Anticancer Efficacy of Targeted Shikonin Liposomes Modified with RGD in Breast Cancer Cells

• Main Authors: Xianchun Wen, Jiping Li, Defu Cai, Liling Yue, Qi Wang, Li Zhou, Li Fan, Jianwen Sun, Yonghui Wu
• Format: Article
• Language: English
• Published: MDPI AG 2018-01-01
• Series: Molecules
• Subjects: shikonin; integrin αvβ3; liposomes; apoptosis; migration; targeted therapy
• Online Access: http://www.mdpi.com/1420-3049/23/2/268

Shikonin (SHK) has been proven to have a good anti-tumor effect. However, poor water solubility and low bioavailability limit its wide application in clinical practice. In this study, to overcome these drawbacks, RGD-modified shikonin-loaded liposomes (RGD-SSLs-SHK) were successfully prepared. It exhibited excellent physicochemical characteristics including particle size, zeta potential, encapsulation efficiency, and delayed release time.
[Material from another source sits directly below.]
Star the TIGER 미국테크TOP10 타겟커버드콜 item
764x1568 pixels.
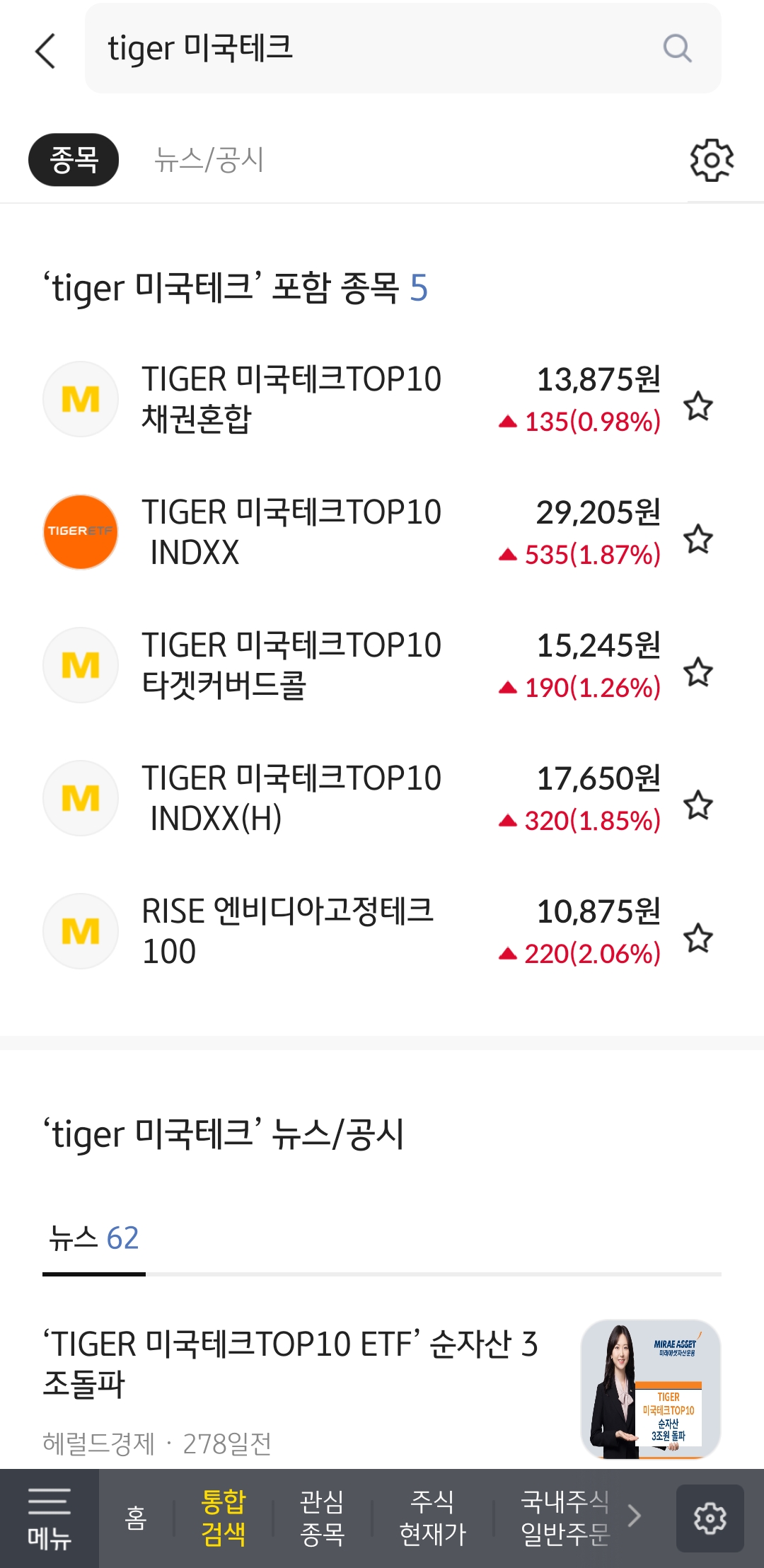[x=698, y=671]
Meanwhile, the targeting activity of the RGD-modified liposomes was demonstrated by flow cytometry and confocal microscopy in the αvβ3-positive MDA-MB-231 cells. Besides exhibiting greater cytotoxicity in vitro, compared with non-targeted shikonin-loaded liposomes (SSLs-SHK), RGD-SSLs-SHK could also evidently induce apoptosis by decreasing the expression of Bcl-2 and increasing the expression of Bax. It could also inhibit cell proliferation, migration, invasion, and adhesion by reducing the expression of MMP-9 and the level of NF-κB p65, but did not affect the expression of MMP-2 in the MDA-MB-231 cells. Therefore, these findings indicated that the strategy to use RGD-modified liposomes as carriers for targeted delivery of shikonin is a very promising approach to achieve breast cancer targeted therapy.